Shares in Perth-based mining services company Monadelphous dropped to a four-year low of $7.77 yesterday as broking analysts cut their ratings on the stock in the wake of news of the $493 million damages suit from Rio Tinto.
Analysts from UBS and Wilsons cut the company’s rating after Rio lodged the writ in the WA Supreme Court in Perth last Friday.
The action relates to a fire at Rio’s Cape Lambert iron ore processing facility which prepares ore for export from the Robe River mines.
“The $493 million is a significant figure,’’ UBS analyst Nathan Reilly said in a note to clients.
“As such, it could arguably be interpreted as either an ambit claim or an indication that Monadelphous may be under-insured relative to the liability limitations it includes within its maintenance contracts.’’

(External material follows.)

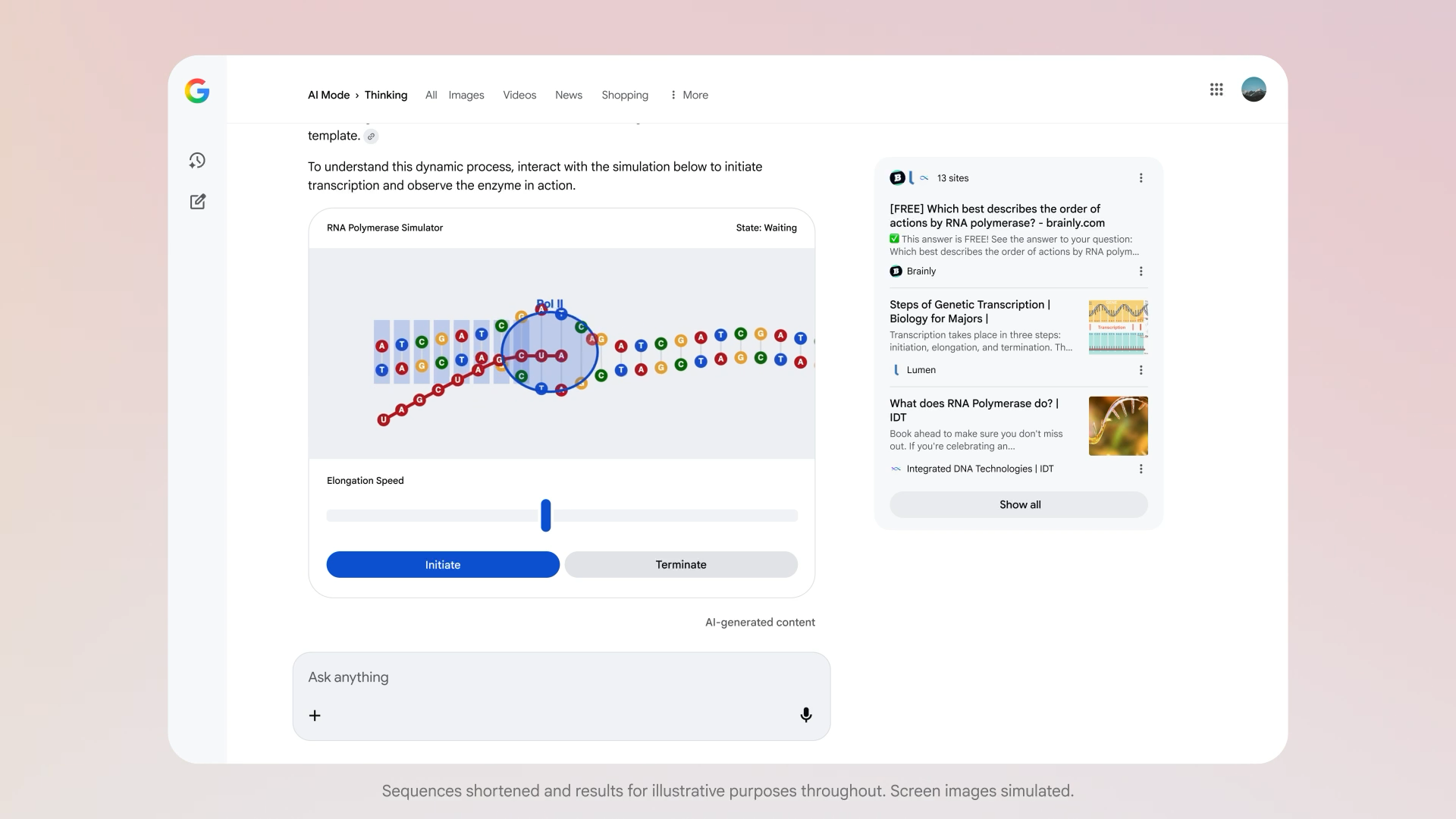Click the profile avatar picture
The image size is (1456, 819).
click(1254, 89)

Mr. Reilly added that the claim is “highly unusual in the context of how maintenance contract risks are typically structured’’.
According to other analysts, the danger is the loss of business from Rio over the next few years as a result of the contract dispute.

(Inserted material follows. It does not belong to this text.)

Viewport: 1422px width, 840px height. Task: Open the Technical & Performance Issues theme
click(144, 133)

The shares ended down more than 4% at $7.2, which was the lowest close for four years.
Monadelphous said in a statement earlier this week that it would contest Rio’s action.
It said its unit Monadelphous Engineering Associates (MEA) had been performing maintenance shutdown services prior to the fire breaking out. Monadelphous said Rio has claimed that MEA breached terms of a contract with Rio and caused the fire.

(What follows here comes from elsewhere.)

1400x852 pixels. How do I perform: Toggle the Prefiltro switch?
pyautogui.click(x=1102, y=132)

“Monadelphous Engineering Associates (MEA) had been performing maintenance shutdown services prior to the fire commencing, and Rio Tinto has alleged that MEA was in breach of the maintenance contract, thereby causing the fire,’’ Monadelphous told shareholders this morning.
The fire damaged part of the plant that separates Robe Valley lump and fine products and led to Rio declaring a “force majeure” on some contracts.
The damages being sought largely consist of losses due to inability to process iron ore during the period of repair work at the facility.